» SUPPLIED TEXT:
━━━━━━━━━━━━━━━━━━━━

Drew Brees and the offense look to pick up where they left off against the Giants last week. Image by Kelly Bailey [CC BY 2.0], via Wikimedia Commons

Good morning, folks. As we enter the second half of the 2015 NFL season, the New Orleans Saints have built up the hope that the playoffs are very much within the realm of possibility, despite a shaky start. They sit at 4-4, having won four of their last five games. Lining up on the other side of the field from them today will be the 1-6 Tennessee Titans, who are trending in the opposite direction. After winning their season opener, the Titans have lost six straight games and just this week fired Head Coach Ken Whisenhunt. Mike Mularkey has taken over as the interim head coach in the mean time, stepping up from his previous role of tight ends coach. Mularkey has been a head coach for three seasons in his career, with the most recent being in 2012 when he had a one year stint with the Jacksonville Jaguars and led them to a 2-14 record.

Saints Offense vs. Titans Defense

Saints Team Offense

  • Total offense: 422.4 yards per game (2nd in NFL)
  • Scoring offense: 26.6 points per game (T-6th)
  • Pass offense: 323.1 yards per game (3rd)
  • Rush offense: 99.3 yards per game (T-21st)

Titans Team Defense

  • Total defense: 316.6 yards allowed per game (5th in NFL)
  • Scoring defense: 22.7 points per game (14th)
  • Pass defense: 197.9 yards per game (3rd)
  • Rush defense: 118.7 yards per game (21st)

━━━━━━━━━━━━━━━━━━━━

» WHAT IS REQUIRED:
Quote the game preview from "Saints Offense vs." up to and including "per game (T-21st)".

» EXTRACTED ENTRIES:

━━━━━━━━━━━━━━━━━━━━

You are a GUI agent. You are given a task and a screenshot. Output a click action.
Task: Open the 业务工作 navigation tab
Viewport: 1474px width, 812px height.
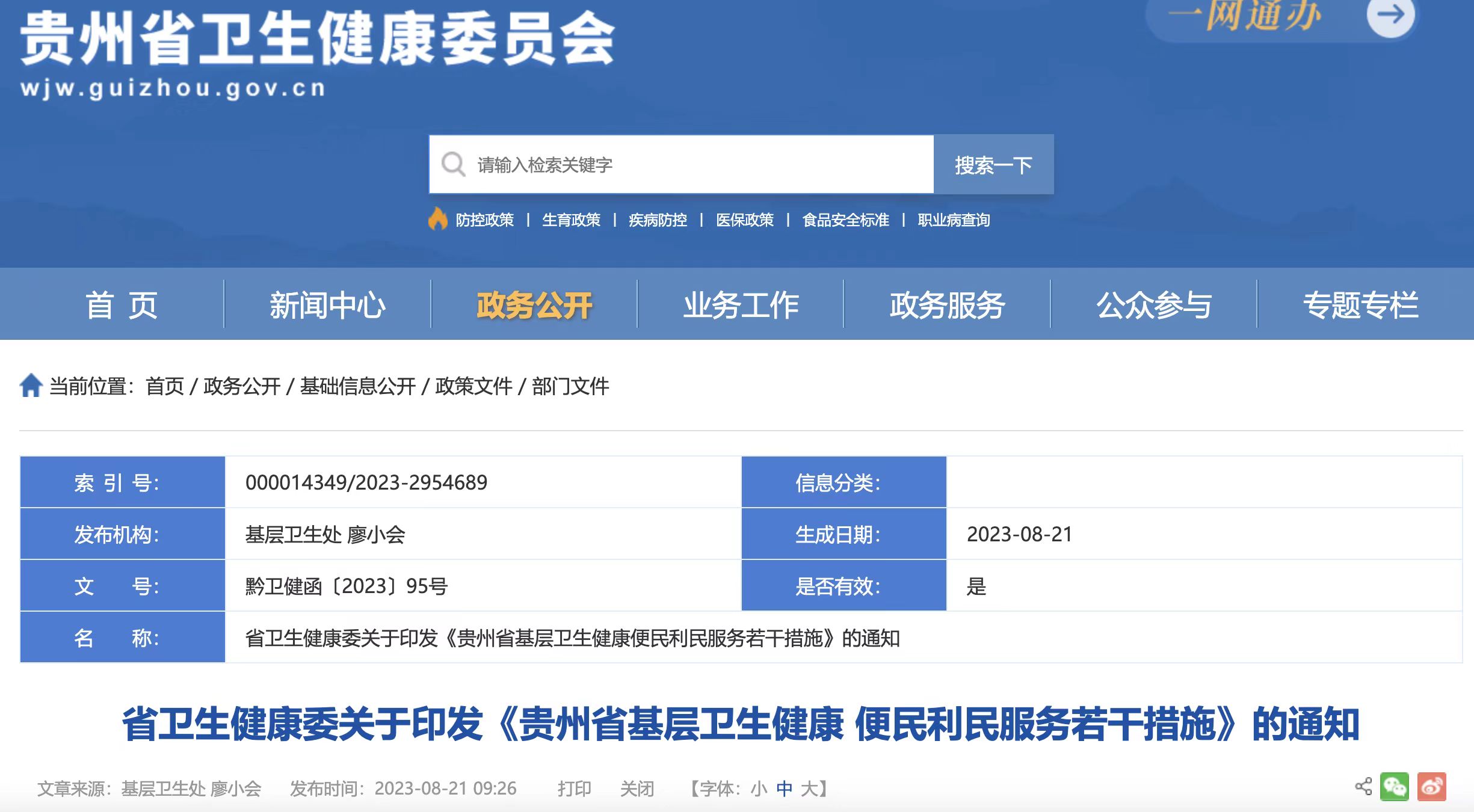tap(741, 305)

━━━━━━━━━━━━━━━━━━━━

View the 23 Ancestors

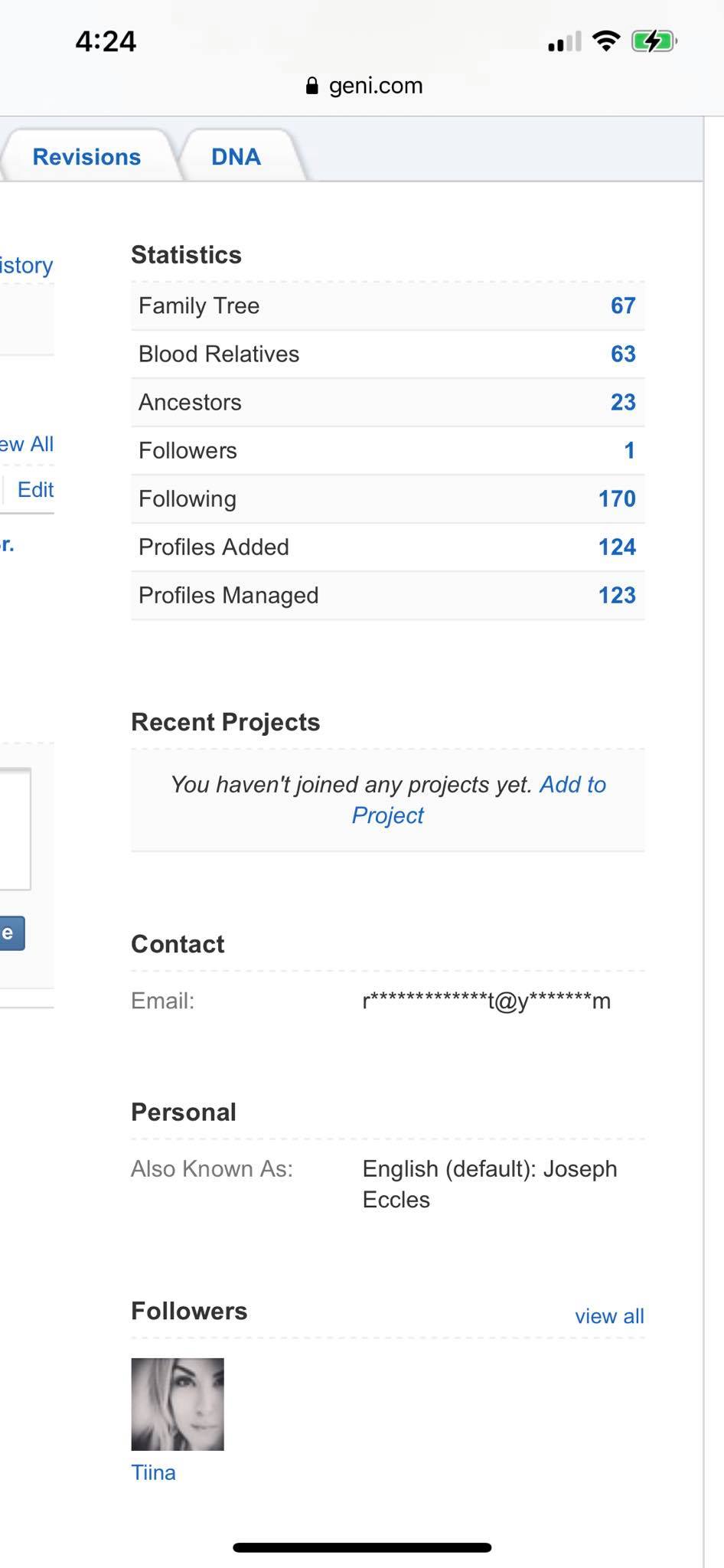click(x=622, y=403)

━━━━━━━━━━━━━━━━━━━━

» SOLUTION:
Saints Offense vs. Titans Defense

Saints Team Offense

  • Total offense: 422.4 yards per game (2nd in NFL)
  • Scoring offense: 26.6 points per game (T-6th)
  • Pass offense: 323.1 yards per game (3rd)
  • Rush offense: 99.3 yards per game (T-21st)